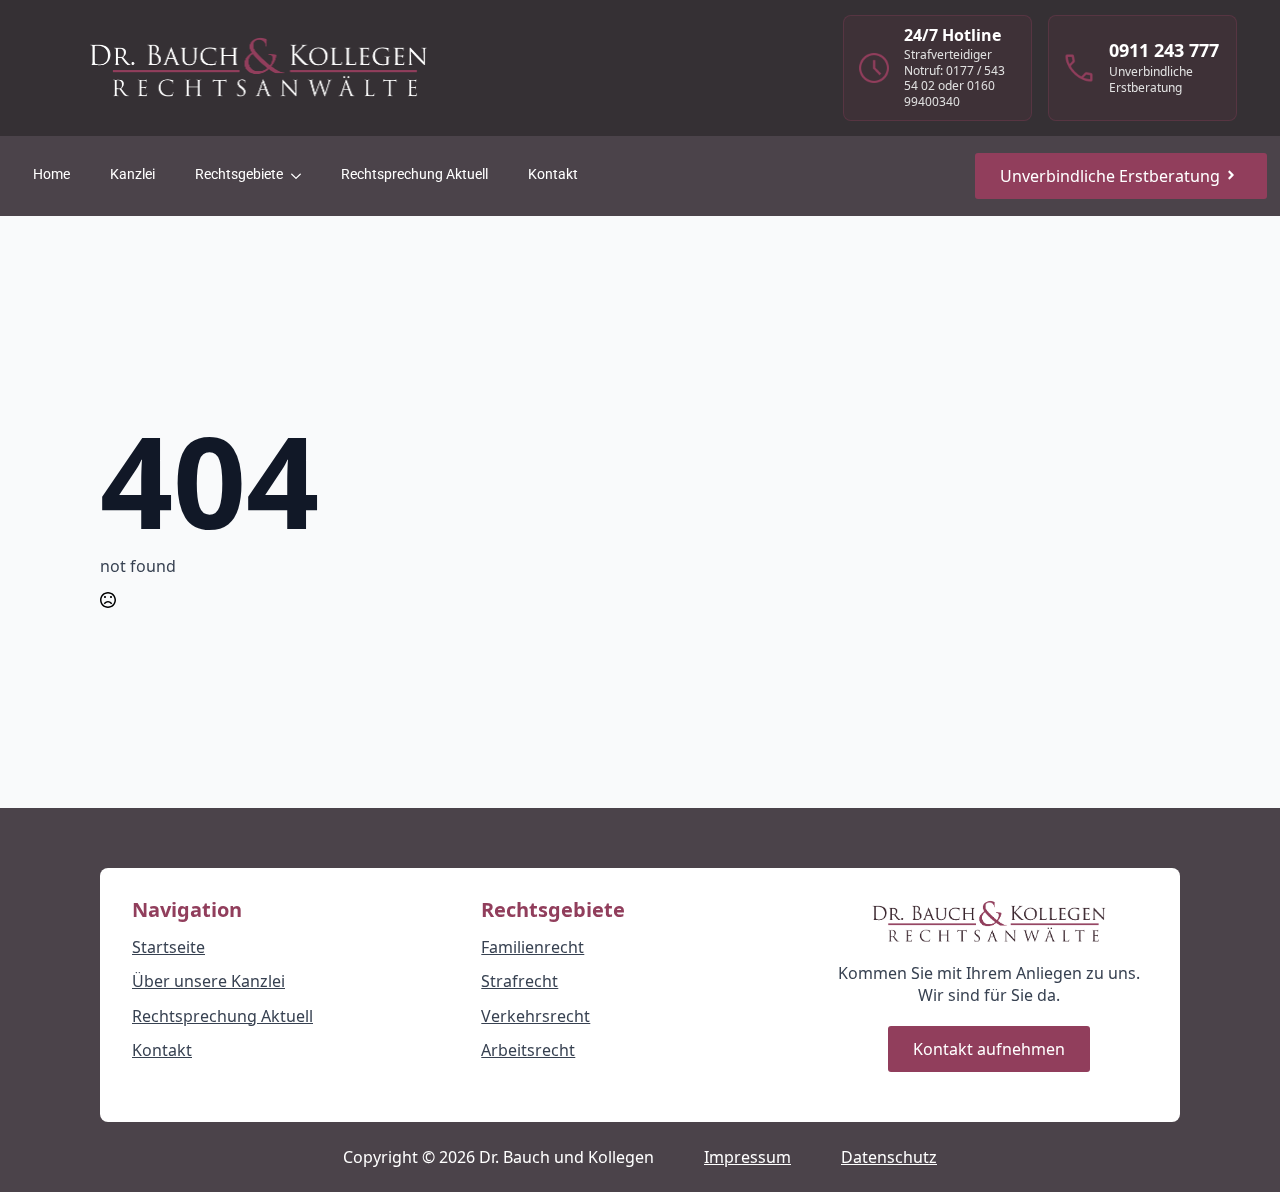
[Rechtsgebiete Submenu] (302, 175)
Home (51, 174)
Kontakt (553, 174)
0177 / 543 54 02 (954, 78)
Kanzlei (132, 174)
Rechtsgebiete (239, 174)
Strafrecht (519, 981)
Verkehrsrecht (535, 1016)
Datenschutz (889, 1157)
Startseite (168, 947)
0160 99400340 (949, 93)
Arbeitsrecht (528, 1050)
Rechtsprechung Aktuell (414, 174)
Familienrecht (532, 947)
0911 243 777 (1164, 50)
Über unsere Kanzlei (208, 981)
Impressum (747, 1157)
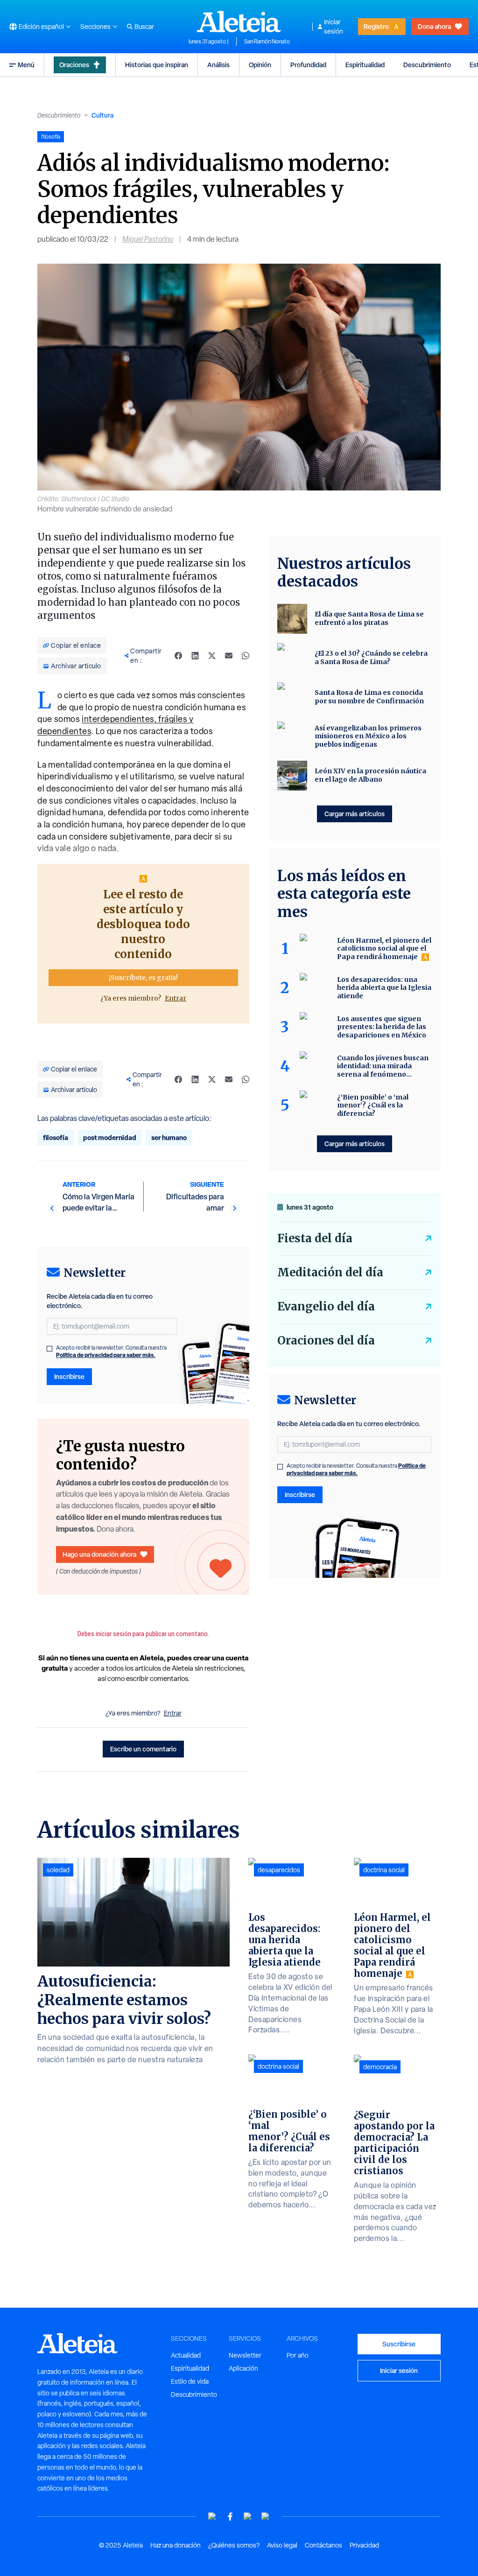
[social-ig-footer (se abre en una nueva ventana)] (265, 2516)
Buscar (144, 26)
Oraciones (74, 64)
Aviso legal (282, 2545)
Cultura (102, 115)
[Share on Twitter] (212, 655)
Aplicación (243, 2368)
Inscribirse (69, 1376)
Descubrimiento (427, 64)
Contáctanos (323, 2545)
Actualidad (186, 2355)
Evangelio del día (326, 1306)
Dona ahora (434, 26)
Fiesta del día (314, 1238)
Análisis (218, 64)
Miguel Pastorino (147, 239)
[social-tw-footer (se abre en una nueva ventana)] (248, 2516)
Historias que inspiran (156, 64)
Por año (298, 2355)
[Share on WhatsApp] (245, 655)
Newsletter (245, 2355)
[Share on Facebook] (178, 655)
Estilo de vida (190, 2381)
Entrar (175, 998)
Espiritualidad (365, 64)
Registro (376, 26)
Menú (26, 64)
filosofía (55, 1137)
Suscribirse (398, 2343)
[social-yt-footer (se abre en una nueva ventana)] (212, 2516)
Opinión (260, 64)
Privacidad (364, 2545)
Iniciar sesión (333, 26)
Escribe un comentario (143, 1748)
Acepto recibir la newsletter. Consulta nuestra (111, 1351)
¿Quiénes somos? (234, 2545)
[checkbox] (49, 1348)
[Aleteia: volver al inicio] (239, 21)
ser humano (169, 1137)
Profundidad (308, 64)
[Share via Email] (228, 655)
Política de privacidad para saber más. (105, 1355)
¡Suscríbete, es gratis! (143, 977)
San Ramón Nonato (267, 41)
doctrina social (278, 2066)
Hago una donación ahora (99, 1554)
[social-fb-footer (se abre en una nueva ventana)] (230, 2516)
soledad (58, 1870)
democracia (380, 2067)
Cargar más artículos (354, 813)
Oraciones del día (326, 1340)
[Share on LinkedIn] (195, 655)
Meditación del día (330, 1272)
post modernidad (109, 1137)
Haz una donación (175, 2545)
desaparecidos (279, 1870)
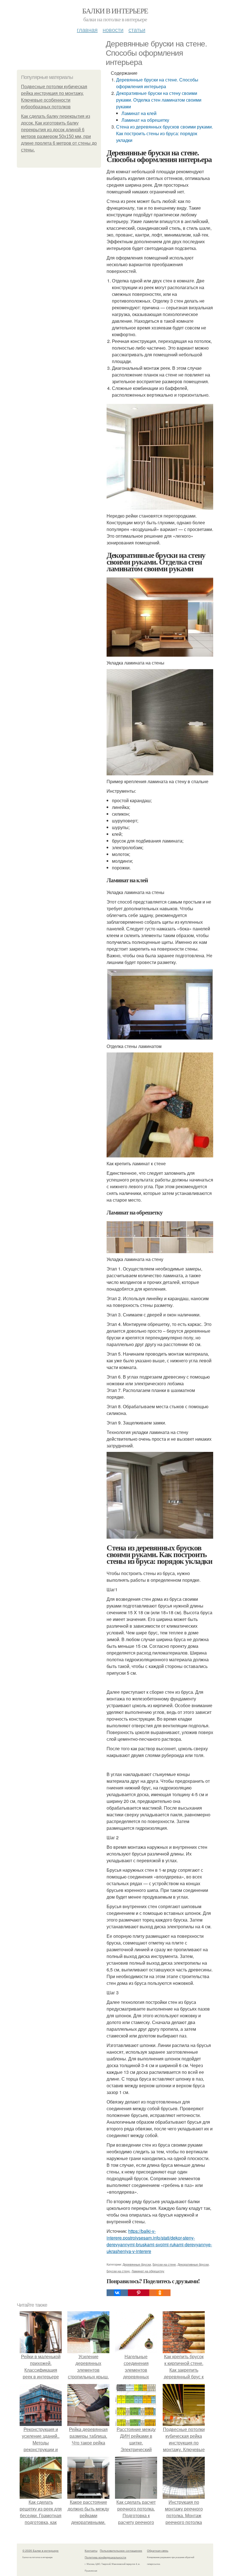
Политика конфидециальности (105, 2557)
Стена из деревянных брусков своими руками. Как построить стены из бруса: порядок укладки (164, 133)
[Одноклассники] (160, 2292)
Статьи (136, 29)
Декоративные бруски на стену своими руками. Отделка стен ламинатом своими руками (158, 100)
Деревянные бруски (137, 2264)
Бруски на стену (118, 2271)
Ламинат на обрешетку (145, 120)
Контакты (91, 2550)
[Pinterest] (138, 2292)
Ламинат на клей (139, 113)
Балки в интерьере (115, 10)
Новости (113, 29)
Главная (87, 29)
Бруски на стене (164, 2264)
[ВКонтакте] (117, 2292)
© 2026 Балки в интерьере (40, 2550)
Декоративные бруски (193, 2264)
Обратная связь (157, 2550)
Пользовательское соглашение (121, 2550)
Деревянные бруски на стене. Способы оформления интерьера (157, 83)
____
**Required work**
Ending at the line with "Aplicación (243, 2368)", reproduce exactly the lines that begin at the top of the data, and include no pictures.

**Response box**
[Rechtsgebiete Submenu] (302, 175)
Home (51, 174)
Kontakt (553, 174)
0177 / 543 54 02 (954, 78)
Kanzlei (132, 174)
Rechtsgebiete (239, 174)
Strafrecht (519, 981)
Verkehrsrecht (535, 1016)
Datenschutz (889, 1157)
Startseite (168, 947)
0160 99400340 (949, 93)
Arbeitsrecht (528, 1050)
Rechtsprechung Aktuell (414, 174)
Familienrecht (532, 947)
0911 243 777 (1164, 50)
Über unsere Kanzlei (208, 981)
Impressum (747, 1157)
[social-ig-footer (se abre en una nueva ventana)] (265, 2516)
Buscar (144, 26)
Oraciones (74, 64)
Aviso legal (282, 2545)
Cultura (102, 115)
[Share on Twitter] (212, 655)
Aplicación (243, 2368)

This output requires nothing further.